Peningkatan Kasus di Kalangan Anak
Berdasarkan data dari Perhimpunan Dokter Spesialis Mata Indonesia (Perdami), jumlah anak dengan gangguan rabun jauh meningkat signifikan sejak pandemi COVID-19. Hal ini disebabkan oleh perubahan gaya belajar daring yang membuat anak-anak lebih sering menatap layar dalam waktu lama.
Dokter spesialis mata, dr. Indah Sari, SpM, menjelaskan bahwa terlalu sering menatap layar dapat menyebabkan mata lelah dan memicu gangguan refraksi.
“Paparan layar secara terus-menerus tanpa jeda membuat otot mata bekerja ekstra. Jika berlangsung lama, hal ini bisa memicu rabun jauh,” ujarnya.
Faktor Penyebab Rabun Jauh pada Anak
Beberapa faktor yang dapat meningkatkan risiko rabun jauh di usia dini meliputi:
- Terlalu lama bermain gadget atau menatap layar komputer tanpa istirahat.
- Kurangnya aktivitas luar ruangan, terutama bermain di bawah sinar matahari pagi.

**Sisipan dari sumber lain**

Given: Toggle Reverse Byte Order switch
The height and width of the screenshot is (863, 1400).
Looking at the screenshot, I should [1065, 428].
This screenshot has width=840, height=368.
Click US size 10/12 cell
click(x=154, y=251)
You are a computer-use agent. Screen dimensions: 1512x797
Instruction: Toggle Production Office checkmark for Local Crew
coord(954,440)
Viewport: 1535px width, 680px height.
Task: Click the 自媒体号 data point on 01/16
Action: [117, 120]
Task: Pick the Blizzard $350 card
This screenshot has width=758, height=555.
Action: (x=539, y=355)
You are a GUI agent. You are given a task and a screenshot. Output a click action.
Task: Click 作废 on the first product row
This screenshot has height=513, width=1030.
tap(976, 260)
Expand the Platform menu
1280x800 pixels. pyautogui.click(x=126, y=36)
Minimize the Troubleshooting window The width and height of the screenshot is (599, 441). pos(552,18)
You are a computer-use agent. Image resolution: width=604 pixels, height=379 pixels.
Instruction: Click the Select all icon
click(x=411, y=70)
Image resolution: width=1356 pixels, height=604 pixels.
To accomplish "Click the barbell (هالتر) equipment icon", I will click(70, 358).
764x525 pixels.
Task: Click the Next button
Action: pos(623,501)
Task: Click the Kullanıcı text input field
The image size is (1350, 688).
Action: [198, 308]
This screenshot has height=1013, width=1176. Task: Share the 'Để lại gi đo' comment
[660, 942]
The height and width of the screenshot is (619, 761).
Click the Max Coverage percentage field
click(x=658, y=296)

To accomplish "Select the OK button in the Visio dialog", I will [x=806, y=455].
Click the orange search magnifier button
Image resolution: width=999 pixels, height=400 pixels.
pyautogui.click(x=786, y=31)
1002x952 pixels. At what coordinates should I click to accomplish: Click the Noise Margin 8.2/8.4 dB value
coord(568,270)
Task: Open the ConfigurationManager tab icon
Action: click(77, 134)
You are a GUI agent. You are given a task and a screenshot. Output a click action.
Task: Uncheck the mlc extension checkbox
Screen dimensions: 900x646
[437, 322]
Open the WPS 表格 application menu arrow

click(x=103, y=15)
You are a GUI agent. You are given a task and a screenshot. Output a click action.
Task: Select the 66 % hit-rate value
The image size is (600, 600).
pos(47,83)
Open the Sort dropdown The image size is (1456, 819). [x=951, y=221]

- Kebiasaan membaca dalam posisi atau pencahayaan buruk.
- Faktor genetik, di mana orang tua memiliki riwayat rabun jauh.

Langkah Efektif Mencegah Rabun Jauh
Para ahli menyarankan beberapa langkah pencegahan yang bisa dilakukan oleh orang tua, antara lain:
- Batasi waktu layar (screen time) maksimal dua jam per hari di luar kebutuhan belajar.
- Terapkan aturan 20-20-20, yaitu setiap 20 menit menatap layar, istirahat 20 detik dengan melihat objek sejauh 20 kaki (sekitar 6 meter).
- Dorong anak bermain di luar ruangan minimal 1–2 jam setiap hari agar mata mendapat paparan cahaya alami.
- Pastikan pencahayaan cukup saat membaca atau belajar.
- Periksa mata anak secara rutin setiap enam bulan sekali.
“Kunci utamanya adalah keseimbangan antara aktivitas digital dan aktivitas fisik di luar ruangan. Anak-anak perlu ruang untuk melihat jauh agar otot mata tetap fleksibel,” tambah dr. Indah.
Edukasi dan Peran Orang Tua
Pakar kesehatan anak menegaskan pentingnya edukasi dan pengawasan dari orang tua. Membiasakan anak untuk beristirahat dari layar, mengatur jadwal belajar, dan mengenalkan kegiatan tanpa gadget dapat membantu menjaga kesehatan mata mereka.
Rabun jauh pada anak bukan sekadar masalah penglihatan, tetapi juga berdampak pada prestasi belajar dan kualitas hidup. Dengan penerapan gaya hidup sehat dan pengawasan orang tua, risiko gangguan mata ini dapat ditekan sejak dini.